2. Get timely, actionable cyber threat intelligence
The next problem is receiving timely, actionable CTI that doesn’t overwhelm you. When organisations choose to migrate from relying on open-source, unstructured CTI feeds to higher-value paid-for products, we often hear that they have been trialling solutions which are ‘too detailed’ or ‘too sophisticated’ for them.
What they really mean is that the solutions are confusing, illogical and lacking in clear prioritisation. There are plenty of providers out there. Make sure you work with a provider that isn’t trying to dazzle you with buzzwords while delivering a messy, sub-par product.
Finally, you need to act. Creating a remediation roadmap, allocating tasks to your team, prioritising urgent patches, and taking redundant infrastructure offline is simple if you are using a solution that:
- captures your entire public-facing IT infrastructure;
- monitors it constantly for breaches, vulnerabilities and misconfigurations;
- quantifies the risks; and
- tells you what the biggest threats facing your organisation are.
Instead of being overwhelmed with CTI feeds, your team can dramatically reduce the time it spends manually identifying issues for remediation.
3. Proactively manage your ecosystem
What comes next? Proactively managing your ecosystem of critical service providers and third parties using a combination of CTI and IT security questionnaires is essential. Reporting to your board with measurable, externally-validated key risk indicators is crucial. Tracking completed tasks and improvements to your security posture is a must-have for justifying future budget. All of this is easier if you start with logical, well-structured and prioritised threat intelligence.
Our Solution: Orbit Security
Instead of juggling multiple open-source and paid-for tools, Orbit Security is a single source of threat intelligence that automatically and continuously discovers your attack surface, monitors for breaches, vulnerabilities and misconfigurations, and recommends priorities for your remediation roadmap.
- Discover your attack surface using Orbit Security’s proprietary Network Footprint Discovery ML algorithm. From a single parent domain, we will discover all your interconnected infrastructure to a high degree of accuracy, regardless of who manages it.
- Analyse the threat intelligence assessments provided for every domain and sub-domain in your infrastructure, or view your risk exposure aggregated by the six threat categories in our methodology: Breach, Configuration, Mail, DNS, HTTP, SSL/TLS.
- Mitigate risks according to clear priorities set out in Orbit Security’s assessments, improve your security posture, monitor your third parties and report with confidence to your board.
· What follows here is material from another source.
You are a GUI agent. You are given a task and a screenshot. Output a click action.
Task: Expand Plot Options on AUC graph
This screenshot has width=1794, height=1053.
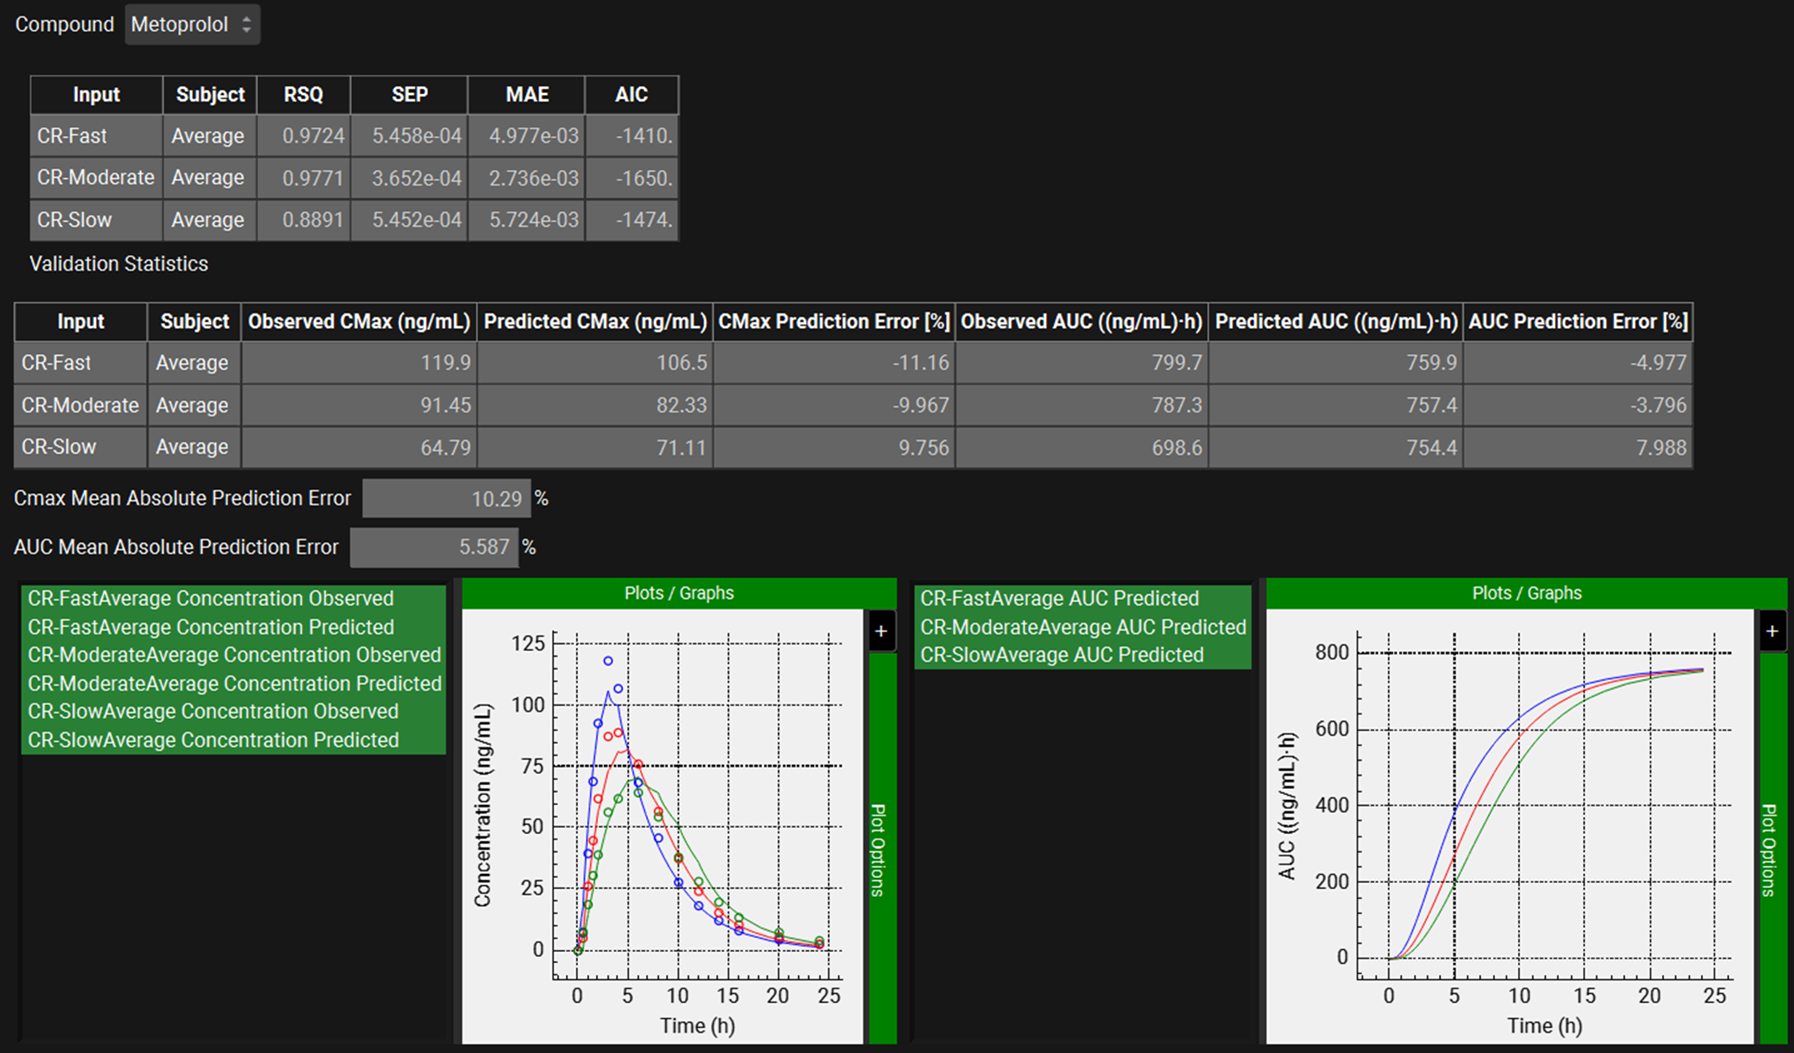pyautogui.click(x=1771, y=848)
Reporting is essential to any IT security team, and speaking senior management’s language is crucial. We help by providing off-the-shelf reports:
Management reporting
Our cyber security ratings present complex information in a way that’s easy for both stakeholders outside your team and senior management to understand, allowing you to communicate clearly and effectively what your security pain points are and what resources you need to address them.
Vendor risk reporting
You will be instantly notified if one of your third parties has its security rating downgraded. Thomas Murray will engage with them at your request to provide free and full access to their own threat intelligence assessment, improving the security of your entire ecosystem.